A radio bulletin in Jonathan Glazer’s grippingly eerie, intriguing and unsettling film tells us that this is a big year for Scotland: the Commonwealth Games, the Ryder Cup and the referendum on independence will all attract a great deal of public attention.
But the Scotland Scarlett Johansson’s unnamed character inhabits in Under The Skin is far removed from all that.
And the last thing she wants is public attention as, wearing a black wig and a fur coat, she cruises some of Glasgow’s drearier streets looking to lure single young men into her shabby white van under the pretext of needing directions. She then drives them to a derelict house.
Out of this world: There is manifestly nothing human about Scarlett Johansson’s character, yet her immersion in our world does seem to ignite some kind of emotion
They think their luck’s in. And yet their luck is very much out.
Johansson is a 21st-century version of a woman as old as fiction itself: the femme fatale. Even in the 8th century BC, Homer had his sirens, who lured sailors on to the rocks with their seductive songs.

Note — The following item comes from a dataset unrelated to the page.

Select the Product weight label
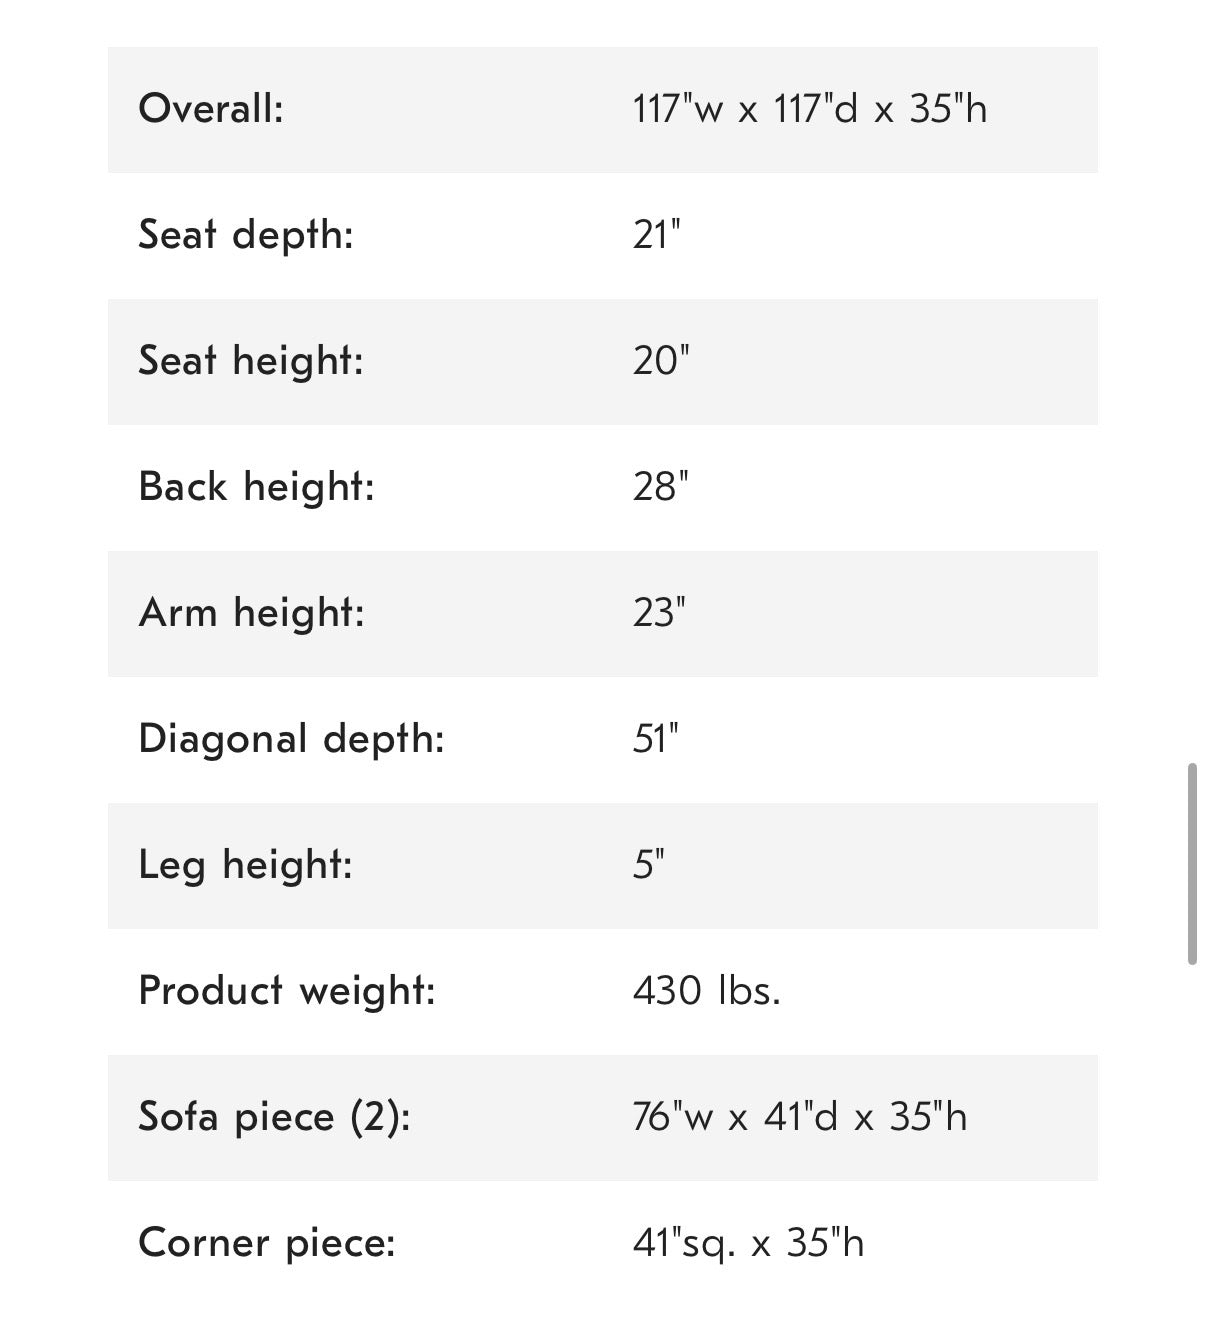Screen dimensions: 1206x1331 tap(287, 991)
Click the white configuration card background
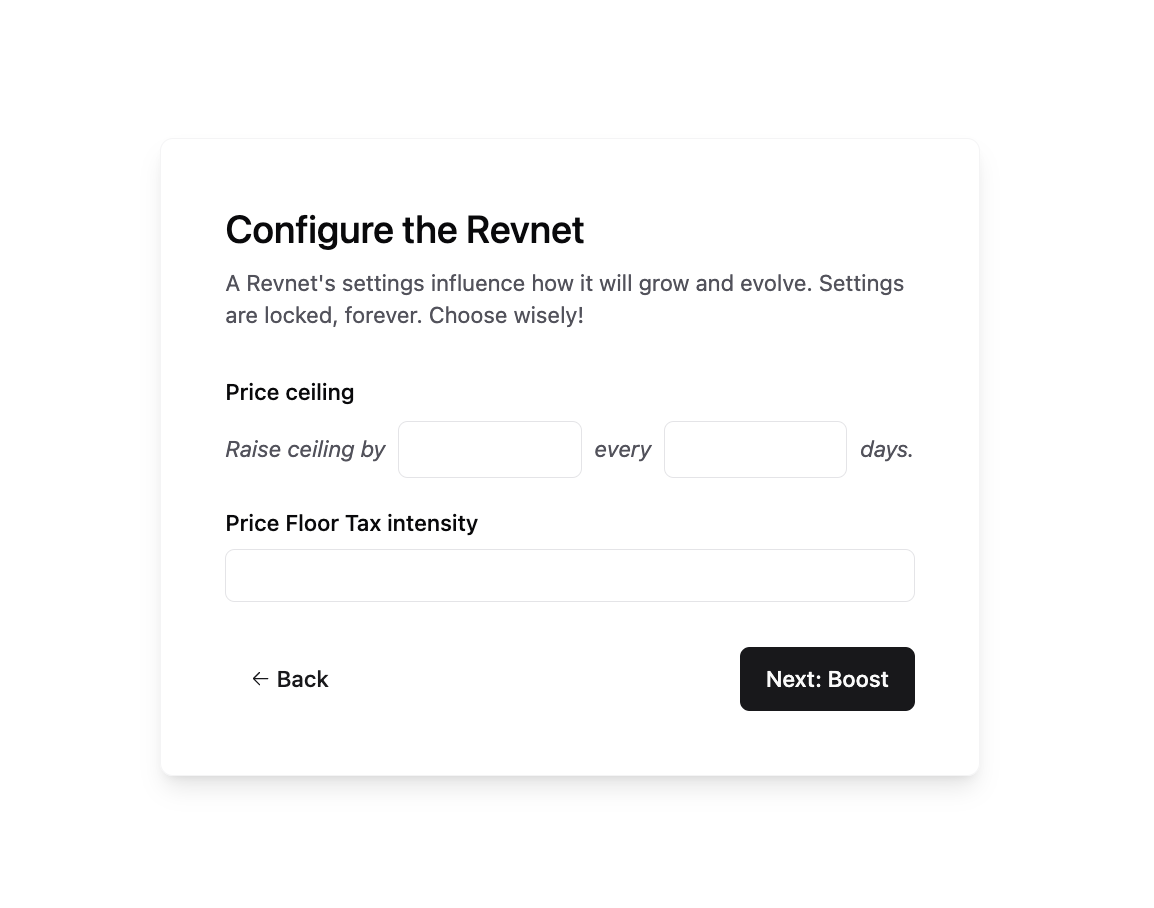Image resolution: width=1154 pixels, height=908 pixels. (x=570, y=750)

Johansson is a sci-fi siren, an alien about whom we know very little, bar the fact she has adopted human form and uses not her singing voice as a lethal weapon but her 𝑠e𝑥iness. She is a most singular embodiment of an old Scottish expression: ‘Aw fur coat an’ nae knickers.’
Is she simply an extraterrestrial psychopath, or does she have an ulterior motive for wanting to kill these men?
It doesn’t really matter. What is captivating about this film is the convincing way it presents our own familiar, prosaic world. And what could be more prosaic than seeing BHS on Sauchiehall Street, or Celtic fans streaming out of Parkhead on a dreich Saturday afternoon — but through alien eyes?
She looks beautiful, this alien, and she sounds as coolly English as Fiona Bruce, but she can’t make head nor tail of Tommy Cooper, for example, or Black Forest gateau. And as for the male orgasm, that is just plain weird.
For much of the film there is an undercurrent of dark humour. But its most powerfully shocking scene places her on a beach, where she is a dispassionate observer as an actual undercurrent causes a family tragedy.
Under her skin there is manifestly nothing human, yet her immersion in our world does seem to ignite some kind of emotion. When she picks up a lone man who turns out to be terribly disfigured, she seems moved by something approaching compassion.
Under The Skin is inspired by Michel Faber’s novel of the same name. The book was published in 2000, the year in which Glazer made his directorial debut with violent crime thriller Sexy Beast. He has made just one feature since then: Birth in 2004.
Otherwise, he has been making adverts and trying to get Under The Skin off the ground. It is worth every moment of its long gestation.
Captivating: Scarlett Johansson’s unnamed alien travels through Glasgow, picking up men and sending them back to her home planet for food
Cleverly, Glazer chose to dispense with key elements of the book, in which the alien temptress has a name, Isserley, and a body that does not bear close human scrutiny. The novel uses daft alien words — ‘ten thousand liss for a fillet of vodissin’ — and explains why Isserley needs young men: they are to be shipped back to her distant planet as food.
Stripping the film of all this does not undermine its coherence, but rather adds to the eeriness, as does Mica Levi’s plaintive score.
A sinister motorcyclist keeps popping up to show that Johansson’s predator is not alone, but she never engages with anyone who knows what she is, or what she isn’t, at least until the final disturbing scene.
Not everyone will love Under The Skin. Indeed, after it aired at the Venice Film Festival, one critic damned it with just a single star out of five, calling it ‘blinkered’ and ‘perplexing’.
But I think it is worth the full complement, and for all kinds of reasons, beginning with the superficial one that it is a pleasure to find at least one alien landing on this side of the Atlantic. They normally touch down in California.
Beyond that, Johansson is wonderful in a part that requires her to stifle all human impulses and compounds her ever-burgeoning reputation as an actress who relishes a challenge.
It is even more to her credit, and Glazer’s, that several of the young men she picks up had not the slightest idea they were in a film. She was hiding under her black wig and the crew were hiding in the back of the van.
So if their responses to being invited into the passenger seat seem real, it’s because they are. We can only guess at the seesaw of emotions when they learnt that (a) their driver was Scarlett Johansson, and (b) they definitely weren’t going to sleep with her.